Q: What are your plans as director of undergraduate studies?
A: The course about
burning issues, and I would love to have a sociology club. I’ve spoken
with students about enrolling in the International Sociology Honor Society.
Q: What are you reading now?
A: I’m reading a book called Constructing
Autism. My literary reading
list has been curtailed by work. The last novel was about autism, too.
Q: What is the last movie you saw?
A: Citizen Kane. I’m the kind
of creature who sees movies way more than one time.

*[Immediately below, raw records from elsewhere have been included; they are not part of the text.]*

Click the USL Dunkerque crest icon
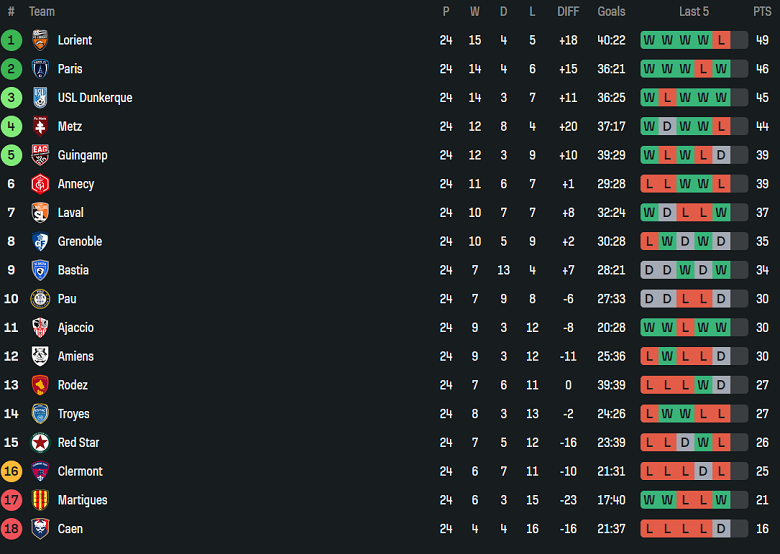This screenshot has width=780, height=554. [x=40, y=98]
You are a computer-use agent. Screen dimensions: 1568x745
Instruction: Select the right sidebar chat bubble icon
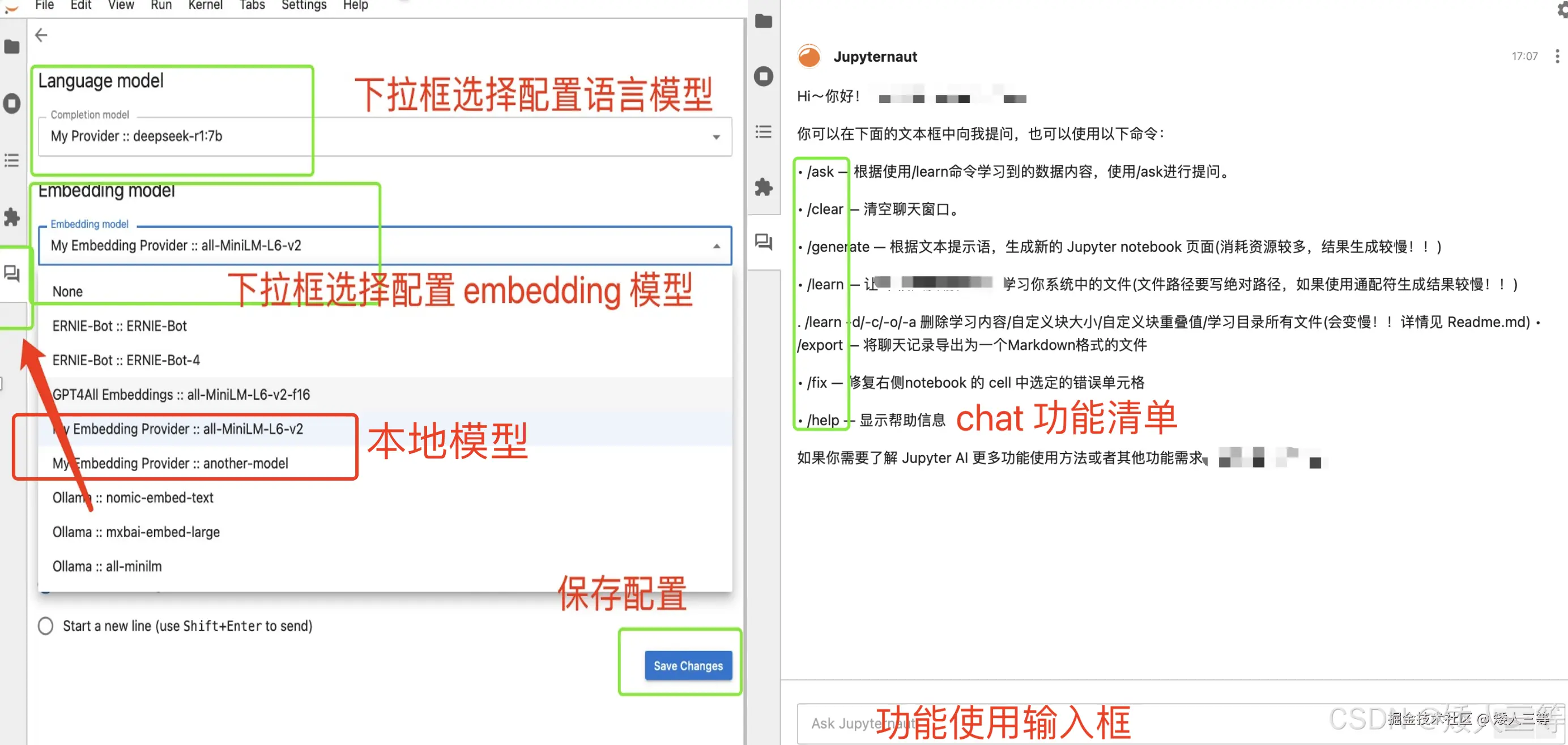(763, 242)
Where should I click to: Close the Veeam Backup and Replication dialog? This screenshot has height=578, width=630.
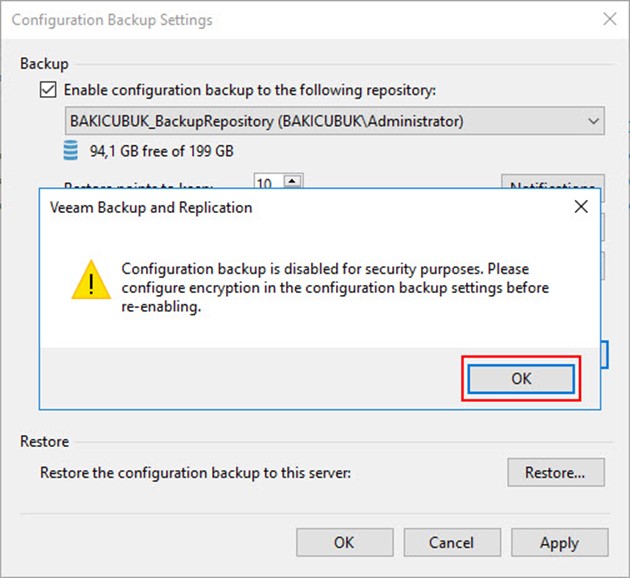pos(581,207)
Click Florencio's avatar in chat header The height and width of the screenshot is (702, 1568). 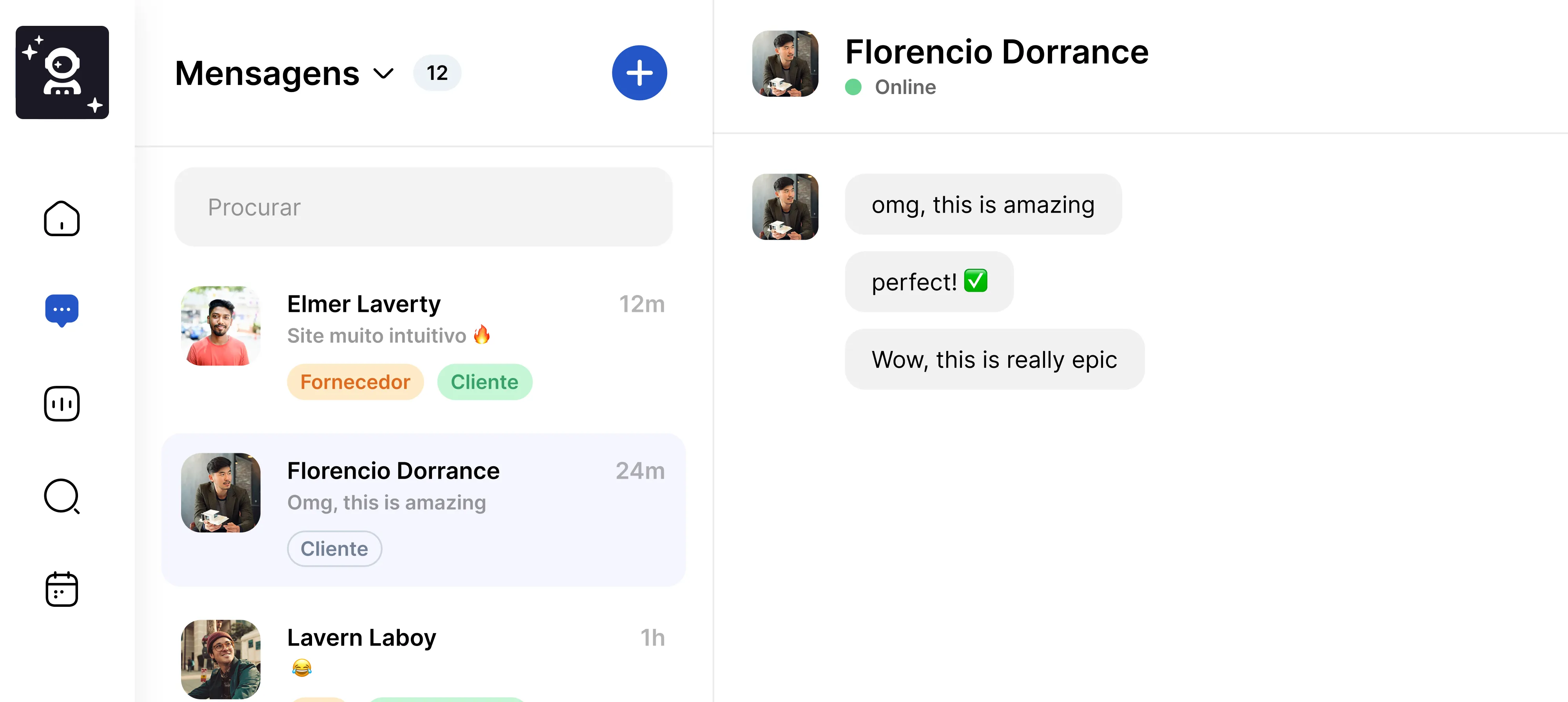[x=785, y=64]
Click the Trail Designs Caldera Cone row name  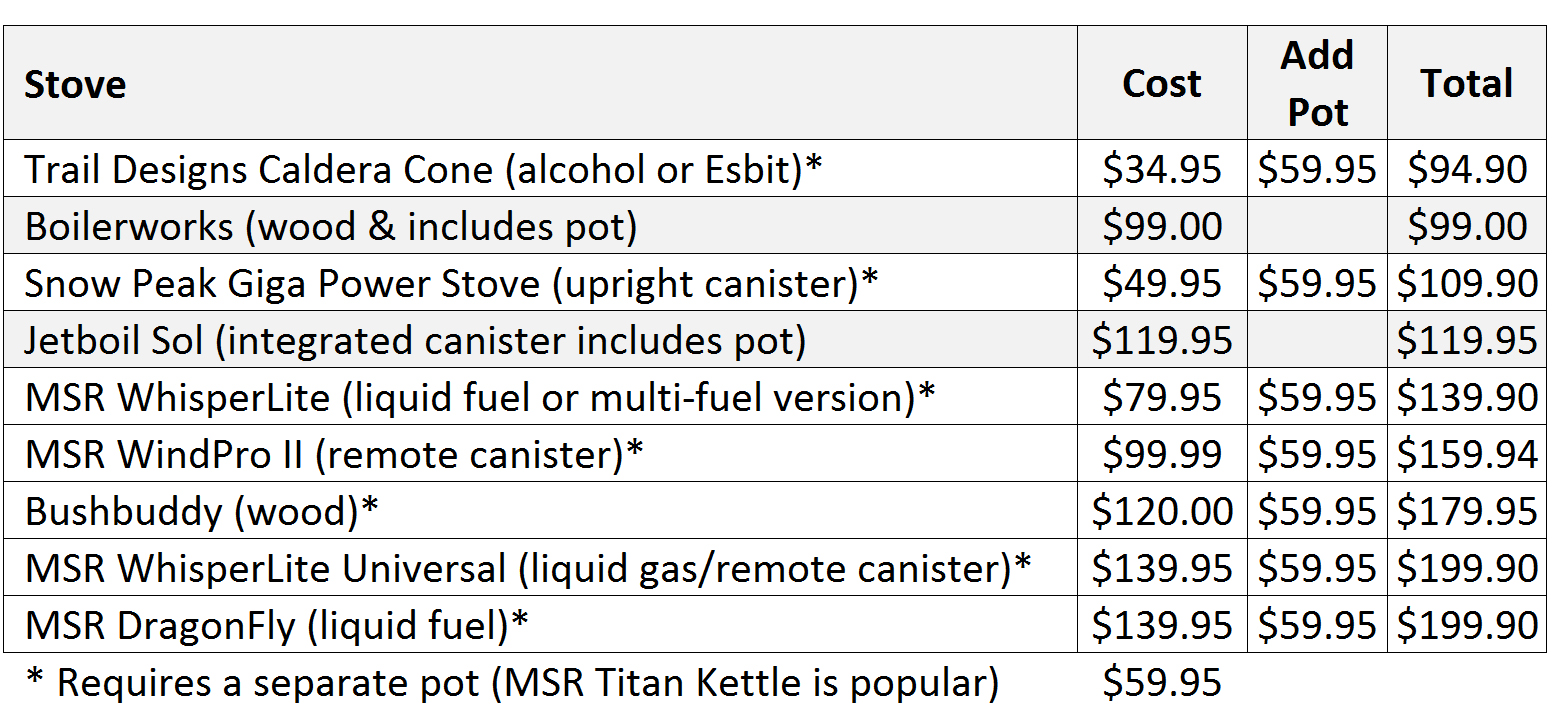pyautogui.click(x=423, y=170)
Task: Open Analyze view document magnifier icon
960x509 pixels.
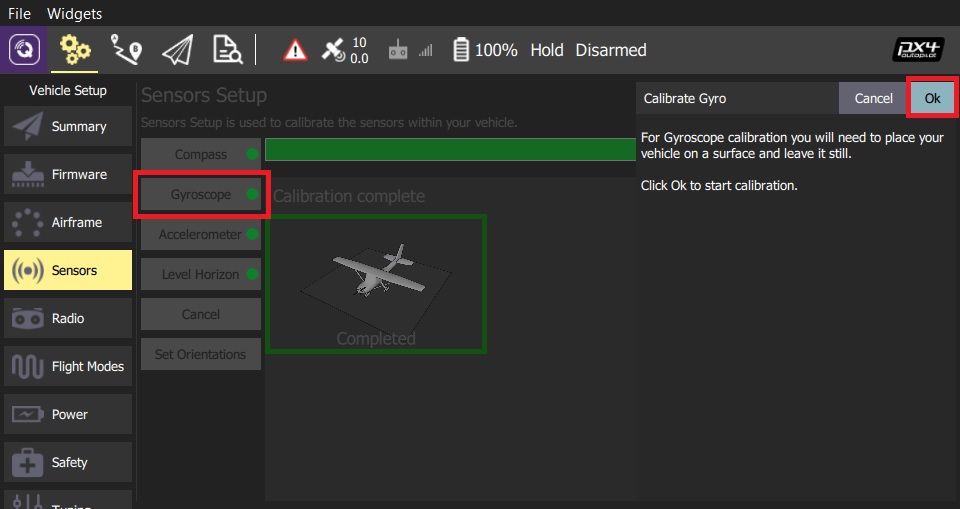Action: tap(227, 49)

Q: What is your favorite vacation spot?
A: California, probably Santa Barbara. We
used to go there all the time.
Q: What did you want to be when you were a child?
A: That’s easy. At age 4
or 5, I wanted to be a paratrooper. I climbed up on the table and jumped down, climbed up and jumped
down. Then later I wanted to be a historian, then a physicist, but I always wanted to be at a university.
Q: Once the paratrooper was out of your system ...
A: I was a paratrooper — I
parachuted six times in the Israeli army and got it out of my system. It’s not something I want
to do again.
Q: If you were not teaching, what would you be doing?
A: It’s difficult to
envision doing anything non-academic. I’d probably try to write a novel.